● **Exercise directions**: Please repeat each of the items below word for word, leaving out the pictures.

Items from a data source
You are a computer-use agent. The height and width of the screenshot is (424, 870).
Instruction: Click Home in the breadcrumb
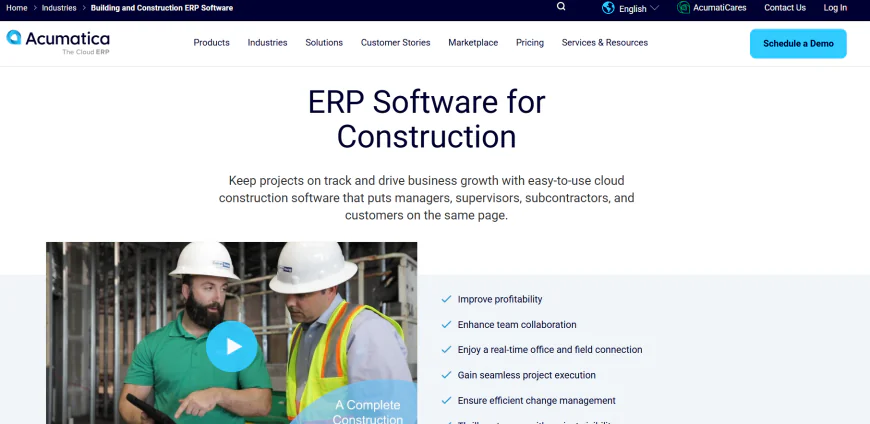coord(16,8)
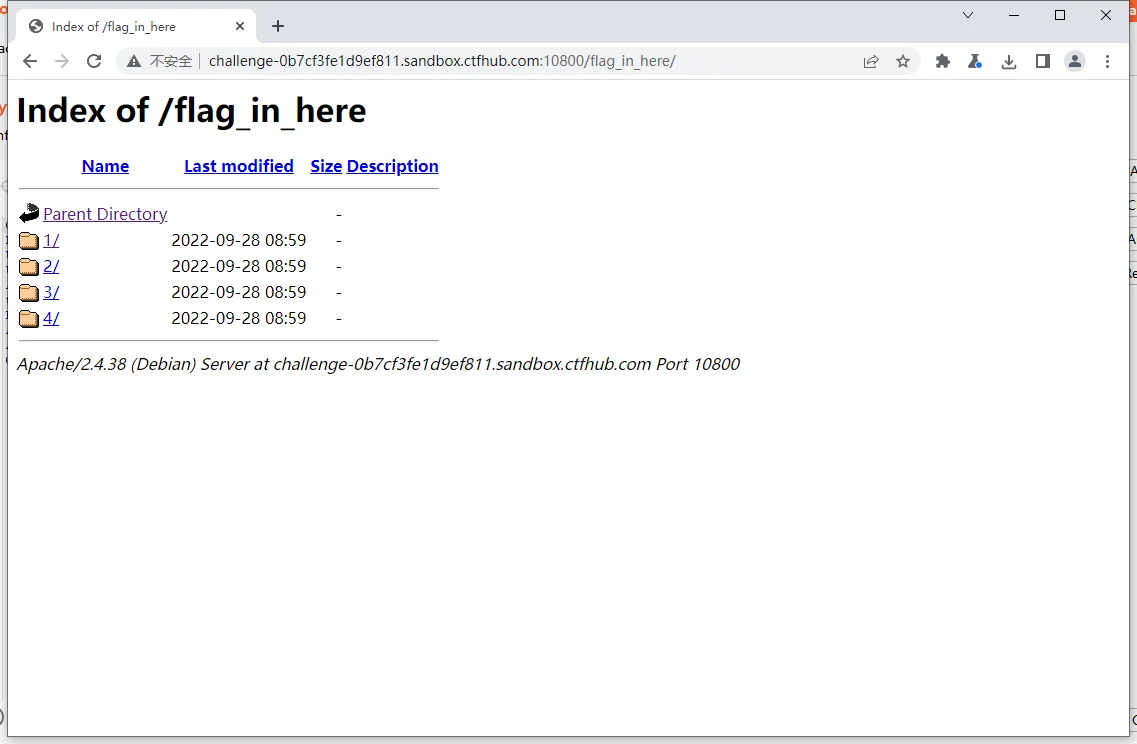1137x744 pixels.
Task: Open folder 1/ link
Action: point(51,240)
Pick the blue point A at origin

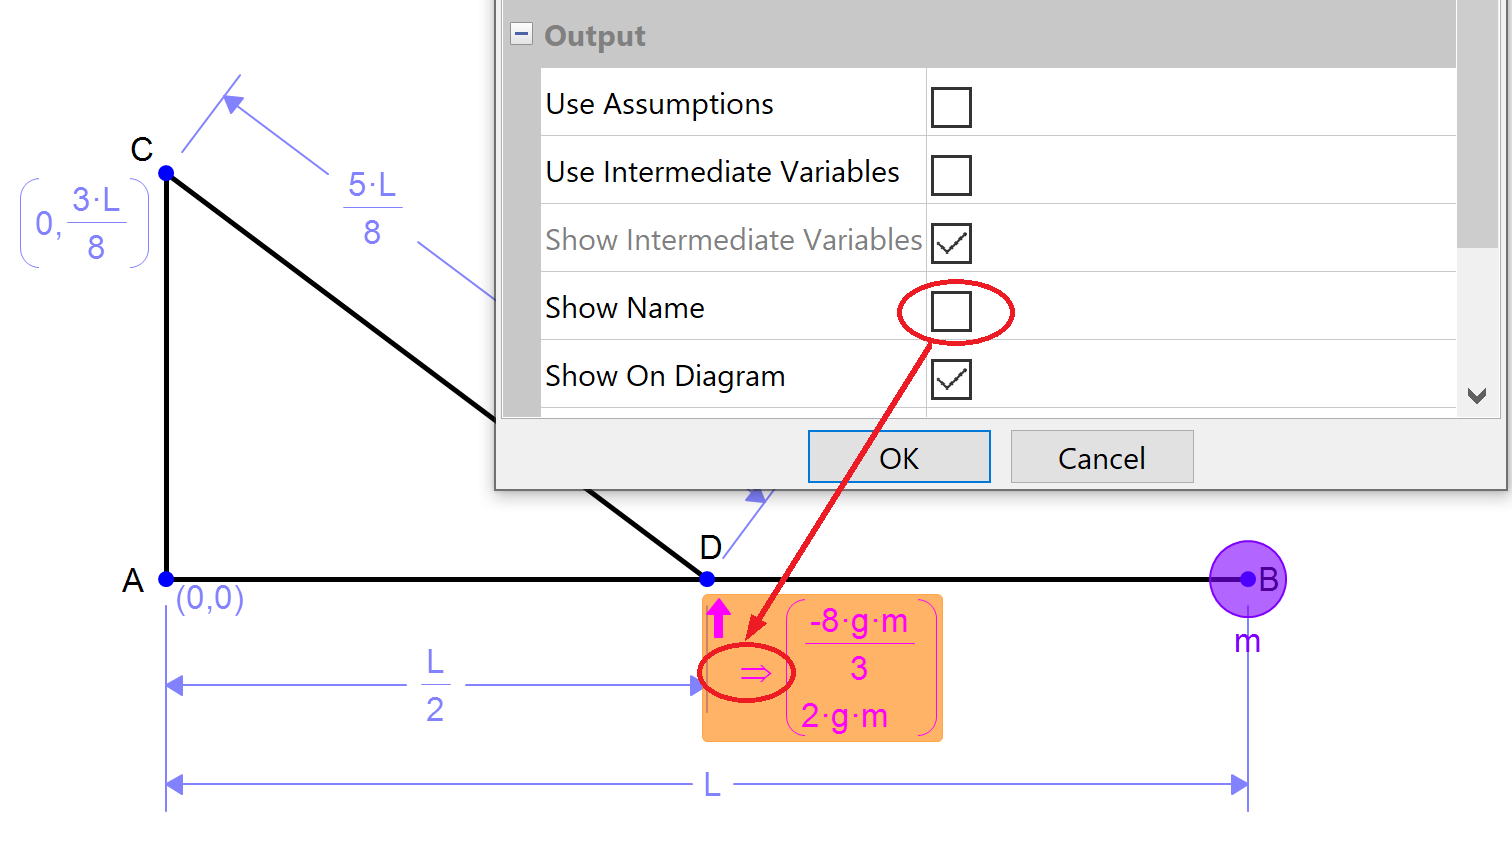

● **Result of the task**:
You are a computer-use agent. The height and width of the screenshot is (424, 870).
Instruction: Click Home in the breadcrumb
coord(16,8)
1137x744 pixels.
Task: Open folder 1/ link
Action: point(51,240)
Pick the blue point A at origin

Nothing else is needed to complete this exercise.